In an effort to combat post-Super Bowl peril on LA's streets and freeways, a coalition of law enforcement agencies is aggressively patrolling for drivers under the influence of drugs or alcohol.
As the Seattle Seahawks and Denver Broncos storm the gridiron for the National Football League’s 48th Super Bowl -- and as viewer parties with excited fans kick off -- law enforcement officials are encouraging fans to enlist designated drivers.

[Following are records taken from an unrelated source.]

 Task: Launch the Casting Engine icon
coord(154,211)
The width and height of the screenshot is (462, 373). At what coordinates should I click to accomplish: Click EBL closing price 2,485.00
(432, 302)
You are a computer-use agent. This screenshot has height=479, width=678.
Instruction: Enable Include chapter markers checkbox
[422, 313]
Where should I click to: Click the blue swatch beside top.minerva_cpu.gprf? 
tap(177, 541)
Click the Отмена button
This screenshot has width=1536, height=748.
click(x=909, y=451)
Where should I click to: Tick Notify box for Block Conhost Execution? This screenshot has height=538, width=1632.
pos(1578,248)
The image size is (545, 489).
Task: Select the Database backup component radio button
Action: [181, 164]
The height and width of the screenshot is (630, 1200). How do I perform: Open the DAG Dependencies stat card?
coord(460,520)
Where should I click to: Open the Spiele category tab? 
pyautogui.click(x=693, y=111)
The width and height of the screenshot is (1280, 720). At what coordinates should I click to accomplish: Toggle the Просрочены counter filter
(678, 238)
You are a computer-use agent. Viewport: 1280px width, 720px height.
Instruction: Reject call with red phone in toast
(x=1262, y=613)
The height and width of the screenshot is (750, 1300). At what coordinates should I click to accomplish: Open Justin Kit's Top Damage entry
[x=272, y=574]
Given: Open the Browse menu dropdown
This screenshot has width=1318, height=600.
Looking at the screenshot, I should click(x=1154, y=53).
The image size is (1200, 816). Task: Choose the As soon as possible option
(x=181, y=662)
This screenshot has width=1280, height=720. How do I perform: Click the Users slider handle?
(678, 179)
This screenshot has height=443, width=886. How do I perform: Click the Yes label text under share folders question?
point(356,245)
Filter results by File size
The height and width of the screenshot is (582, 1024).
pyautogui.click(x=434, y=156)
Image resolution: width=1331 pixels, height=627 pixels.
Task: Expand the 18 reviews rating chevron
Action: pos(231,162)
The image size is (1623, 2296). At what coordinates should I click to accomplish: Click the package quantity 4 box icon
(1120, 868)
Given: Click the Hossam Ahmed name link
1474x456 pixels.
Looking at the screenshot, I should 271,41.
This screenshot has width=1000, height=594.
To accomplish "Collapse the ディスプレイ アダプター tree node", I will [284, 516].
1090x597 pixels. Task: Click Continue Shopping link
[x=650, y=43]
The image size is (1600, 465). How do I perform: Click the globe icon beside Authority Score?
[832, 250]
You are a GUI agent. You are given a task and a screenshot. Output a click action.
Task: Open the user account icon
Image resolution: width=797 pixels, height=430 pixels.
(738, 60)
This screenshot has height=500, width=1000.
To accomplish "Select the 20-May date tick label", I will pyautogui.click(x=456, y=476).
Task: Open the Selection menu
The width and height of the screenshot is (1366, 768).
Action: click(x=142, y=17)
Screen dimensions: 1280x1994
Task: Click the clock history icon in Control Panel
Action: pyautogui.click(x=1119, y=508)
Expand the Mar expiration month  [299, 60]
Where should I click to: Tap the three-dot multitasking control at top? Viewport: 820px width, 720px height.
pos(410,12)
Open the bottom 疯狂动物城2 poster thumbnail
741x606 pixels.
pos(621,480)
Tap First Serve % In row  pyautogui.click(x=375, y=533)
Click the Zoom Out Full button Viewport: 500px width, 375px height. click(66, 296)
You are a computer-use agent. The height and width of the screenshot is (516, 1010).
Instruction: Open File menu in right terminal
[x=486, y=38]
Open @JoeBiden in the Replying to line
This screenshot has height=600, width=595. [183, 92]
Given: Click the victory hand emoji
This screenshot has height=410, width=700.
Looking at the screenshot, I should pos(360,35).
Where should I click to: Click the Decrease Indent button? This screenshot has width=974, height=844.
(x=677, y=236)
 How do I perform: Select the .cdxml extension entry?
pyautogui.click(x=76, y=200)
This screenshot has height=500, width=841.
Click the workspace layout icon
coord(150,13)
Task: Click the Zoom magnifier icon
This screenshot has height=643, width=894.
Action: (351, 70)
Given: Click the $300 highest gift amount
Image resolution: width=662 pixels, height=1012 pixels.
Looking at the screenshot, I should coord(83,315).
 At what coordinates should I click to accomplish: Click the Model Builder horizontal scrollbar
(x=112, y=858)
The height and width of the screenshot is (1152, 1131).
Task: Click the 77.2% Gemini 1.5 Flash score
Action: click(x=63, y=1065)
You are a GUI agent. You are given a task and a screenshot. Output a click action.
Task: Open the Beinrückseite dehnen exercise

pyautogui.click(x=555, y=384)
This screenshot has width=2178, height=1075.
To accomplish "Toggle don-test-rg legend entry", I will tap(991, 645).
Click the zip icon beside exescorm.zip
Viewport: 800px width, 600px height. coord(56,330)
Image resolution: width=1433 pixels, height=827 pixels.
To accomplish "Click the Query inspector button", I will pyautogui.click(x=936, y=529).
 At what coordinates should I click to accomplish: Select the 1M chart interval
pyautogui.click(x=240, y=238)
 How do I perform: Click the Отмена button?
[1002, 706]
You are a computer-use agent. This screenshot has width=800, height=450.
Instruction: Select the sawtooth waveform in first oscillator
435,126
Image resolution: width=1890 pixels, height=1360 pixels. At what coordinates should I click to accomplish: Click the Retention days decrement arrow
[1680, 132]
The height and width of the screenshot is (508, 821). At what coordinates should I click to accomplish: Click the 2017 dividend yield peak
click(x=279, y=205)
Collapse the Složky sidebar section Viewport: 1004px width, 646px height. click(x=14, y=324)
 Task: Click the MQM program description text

The California Office of Traffic Safety and National Highway Traffic Safety Administration have teamed up with the Los Angeles County Avoid the 100 DUI Task Force campaign to spread driver-safety awareness and curtail driving under the influence (DUI).
The coalition is deploying a slew of DUI saturation patrols across the county before, during and after the game:
- Central Bureau Area, Sunday, 2 p.m. to 10 p.m.
- West Valley Area, Sunday, 5 p.m. to 1 a.m.
- 77th Street Area, Sunday, 5 p.m. to 1 a.m.
- Hollywood Area, Sunday, 7 p.m. to 3 a.m.
Patrol officers will be on the look-out for tell-tale signs of inebriated drivers.
"For football fans, Super Bowl Sunday is one of the best days of the year," Glendora Police
Chief Tim Staab said.
"Have a great time, but please don't allow the celebration to result in a drunk-driving arrest,” he said. “Act responsibly, designate a sober driver before the Super Bowl party begins and leave your car keys at home."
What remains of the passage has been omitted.